- [Directions for this task]: The answer must be every entry, given again word for word.

- [Stored data]:
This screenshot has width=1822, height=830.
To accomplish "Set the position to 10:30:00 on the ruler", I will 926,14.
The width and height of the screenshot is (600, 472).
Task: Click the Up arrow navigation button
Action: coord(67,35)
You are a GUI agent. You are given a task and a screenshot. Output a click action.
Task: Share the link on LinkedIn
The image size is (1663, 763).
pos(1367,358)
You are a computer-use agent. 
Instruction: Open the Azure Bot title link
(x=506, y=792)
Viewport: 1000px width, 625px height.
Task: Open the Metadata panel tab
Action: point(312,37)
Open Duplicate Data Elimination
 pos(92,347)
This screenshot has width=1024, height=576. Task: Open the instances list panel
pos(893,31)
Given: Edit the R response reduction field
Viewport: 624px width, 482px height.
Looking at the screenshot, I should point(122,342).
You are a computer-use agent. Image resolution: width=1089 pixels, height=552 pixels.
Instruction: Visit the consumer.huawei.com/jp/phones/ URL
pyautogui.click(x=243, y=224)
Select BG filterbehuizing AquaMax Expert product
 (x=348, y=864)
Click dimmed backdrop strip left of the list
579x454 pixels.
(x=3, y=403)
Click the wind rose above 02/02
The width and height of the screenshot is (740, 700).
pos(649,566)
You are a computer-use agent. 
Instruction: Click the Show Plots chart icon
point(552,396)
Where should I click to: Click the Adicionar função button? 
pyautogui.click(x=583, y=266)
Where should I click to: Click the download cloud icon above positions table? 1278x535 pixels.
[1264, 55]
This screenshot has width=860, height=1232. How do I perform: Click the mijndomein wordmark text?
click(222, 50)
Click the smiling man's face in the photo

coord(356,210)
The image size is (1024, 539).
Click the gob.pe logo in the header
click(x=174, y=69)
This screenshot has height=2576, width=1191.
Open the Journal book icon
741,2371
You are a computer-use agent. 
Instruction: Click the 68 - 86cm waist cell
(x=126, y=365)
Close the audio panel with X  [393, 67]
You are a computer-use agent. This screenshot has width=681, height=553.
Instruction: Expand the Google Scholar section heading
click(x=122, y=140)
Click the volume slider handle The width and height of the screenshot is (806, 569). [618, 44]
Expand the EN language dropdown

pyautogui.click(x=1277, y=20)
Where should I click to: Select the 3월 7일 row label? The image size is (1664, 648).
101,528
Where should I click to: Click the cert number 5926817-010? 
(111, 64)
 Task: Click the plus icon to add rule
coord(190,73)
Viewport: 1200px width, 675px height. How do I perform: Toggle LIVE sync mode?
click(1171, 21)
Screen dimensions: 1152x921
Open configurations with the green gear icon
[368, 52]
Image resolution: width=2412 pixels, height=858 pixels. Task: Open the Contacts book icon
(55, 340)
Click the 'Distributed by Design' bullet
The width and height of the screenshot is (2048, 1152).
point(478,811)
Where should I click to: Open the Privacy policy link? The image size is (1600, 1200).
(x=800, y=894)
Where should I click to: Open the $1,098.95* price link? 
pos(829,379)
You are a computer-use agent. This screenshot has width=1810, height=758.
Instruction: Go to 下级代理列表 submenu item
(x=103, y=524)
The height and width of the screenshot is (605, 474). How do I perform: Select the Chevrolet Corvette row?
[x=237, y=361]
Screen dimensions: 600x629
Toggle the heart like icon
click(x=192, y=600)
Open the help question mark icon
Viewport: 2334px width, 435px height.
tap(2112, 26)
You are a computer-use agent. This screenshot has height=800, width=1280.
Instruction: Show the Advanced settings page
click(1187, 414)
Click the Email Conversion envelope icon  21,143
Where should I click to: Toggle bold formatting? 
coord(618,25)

- [Task response]:
This screenshot has width=1822, height=830.
To accomplish "Set the position to 10:30:00 on the ruler", I will 926,14.
The width and height of the screenshot is (600, 472).
Task: Click the Up arrow navigation button
Action: coord(67,35)
You are a GUI agent. You are given a task and a screenshot. Output a click action.
Task: Share the link on LinkedIn
The image size is (1663, 763).
pos(1367,358)
You are a computer-use agent. 
Instruction: Open the Azure Bot title link
(x=506, y=792)
Viewport: 1000px width, 625px height.
Task: Open the Metadata panel tab
Action: point(312,37)
Open Duplicate Data Elimination
 pos(92,347)
This screenshot has width=1024, height=576. Task: Open the instances list panel
pos(893,31)
Given: Edit the R response reduction field
Viewport: 624px width, 482px height.
Looking at the screenshot, I should point(122,342).
You are a computer-use agent. Image resolution: width=1089 pixels, height=552 pixels.
Instruction: Visit the consumer.huawei.com/jp/phones/ URL
pyautogui.click(x=243, y=224)
Select BG filterbehuizing AquaMax Expert product
 (x=348, y=864)
Click dimmed backdrop strip left of the list
579x454 pixels.
(x=3, y=403)
Click the wind rose above 02/02
The width and height of the screenshot is (740, 700).
pos(649,566)
You are a computer-use agent. 
Instruction: Click the Show Plots chart icon
point(552,396)
Where should I click to: Click the Adicionar função button? 
pyautogui.click(x=583, y=266)
Where should I click to: Click the download cloud icon above positions table? 1278x535 pixels.
[1264, 55]
This screenshot has width=860, height=1232. How do I perform: Click the mijndomein wordmark text?
click(222, 50)
Click the smiling man's face in the photo

coord(356,210)
The image size is (1024, 539).
Click the gob.pe logo in the header
click(x=174, y=69)
This screenshot has height=2576, width=1191.
Open the Journal book icon
741,2371
You are a computer-use agent. 
Instruction: Click the 68 - 86cm waist cell
(x=126, y=365)
Close the audio panel with X  [393, 67]
You are a computer-use agent. This screenshot has width=681, height=553.
Instruction: Expand the Google Scholar section heading
click(x=122, y=140)
Click the volume slider handle The width and height of the screenshot is (806, 569). [618, 44]
Expand the EN language dropdown

pyautogui.click(x=1277, y=20)
Where should I click to: Select the 3월 7일 row label? The image size is (1664, 648).
101,528
Where should I click to: Click the cert number 5926817-010? 
(111, 64)
 Task: Click the plus icon to add rule
coord(190,73)
Viewport: 1200px width, 675px height. How do I perform: Toggle LIVE sync mode?
click(1171, 21)
Screen dimensions: 1152x921
Open configurations with the green gear icon
[368, 52]
Image resolution: width=2412 pixels, height=858 pixels. Task: Open the Contacts book icon
(55, 340)
Click the 'Distributed by Design' bullet
The width and height of the screenshot is (2048, 1152).
point(478,811)
Where should I click to: Open the Privacy policy link? The image size is (1600, 1200).
(x=800, y=894)
Where should I click to: Open the $1,098.95* price link? 
pos(829,379)
You are a computer-use agent. This screenshot has width=1810, height=758.
Instruction: Go to 下级代理列表 submenu item
(x=103, y=524)
The height and width of the screenshot is (605, 474). How do I perform: Select the Chevrolet Corvette row?
[x=237, y=361]
Screen dimensions: 600x629
Toggle the heart like icon
click(x=192, y=600)
Open the help question mark icon
Viewport: 2334px width, 435px height.
tap(2112, 26)
You are a computer-use agent. This screenshot has height=800, width=1280.
Instruction: Show the Advanced settings page
click(1187, 414)
Click the Email Conversion envelope icon  21,143
Where should I click to: Toggle bold formatting? 
coord(618,25)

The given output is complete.